Tuesday, September 09, 2008

Uh-oh... Sarah Palin Has Pentecostal Roots!!!



Vice Presidential candidate Sarah Palin’s Christian background is in the Assemblies of God, a Pentecostal denomination. Some GOP leaders are trying to downplay this. Why? Because Pentecostals believe in things like “speaking in tongues” and divine healing. Horrible things, aren’t they; viz., the idea that God can speak to and communicate through someone who believes in him, and that God both is willing to heal people and has the power to do so.

I’ve met “Christians” who downplay those things, too. Or, rather, who take things like tongues and healing right off the playing field, saying God used to do that kind of stuff but doesn’t do it anymore. Which I find absurd.

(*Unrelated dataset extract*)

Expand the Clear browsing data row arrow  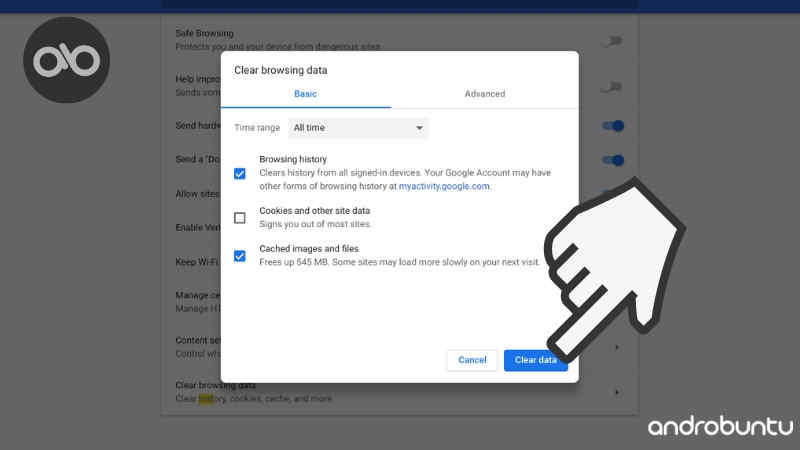coord(616,392)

In I Corinthians 14:39 Paul instructs Christians to “not forbid speaking in tongues.” Hmmm… sounds like God himself doesn’t want to downplay the gift of tongues.

In James 5:14 we read that if we are sick we should call the leaders of the church, and they will come to us, anoint us with oil, and “the prayer offered in faith will make the sick person well.” I don’t think I’ve ever met anybody over a period of 38 years as a pastor who’s been sick who would want me to downplay my praying for them for healing.

Have you ever seen anyone healed as a result of praying for them? I have, many times. And I’ve documented a number of these events in 3000 pages of journal entries over many years. Have I ever prayed for someone who has not gotten healed? Yes. But I refuse to bring the teachings of Jesus down to the level of my personal experience. That is, I cannot “downplay” what Jesus says and does and instructs that we can do in his name.

Palin’s former Pentecostal pastor Tim McGraw says her Pentecostal roots may be being downplayed for a reason: “I think there could be issues of belief that could be misunderstood or played upon by people that don’t know.”

McGraw goes on to say: “Everyone has a way of viewing the world and Sarah does too and hers would be shaped by the common-sense practicality of how she’s been shaped by the Bible — which is basically the world view that says God loves people, people can access him and he’s given us wisdom for living,”

Of course. Everyone has a worldview. No one’s life is uninfluenced by that worldview. There are worldview issues going on here. Having lived in a religious environment that’s closer to practical atheism than living-God-theism, I’m not thrilled about those who want to downplay the latter into the secularism of the former.

(I have many Pentecostal friends here in Monroe and am myself indebted to Pentecostal teachings on the Bible. Pentecostalism has helped me in my desire to find the Real Jesus.)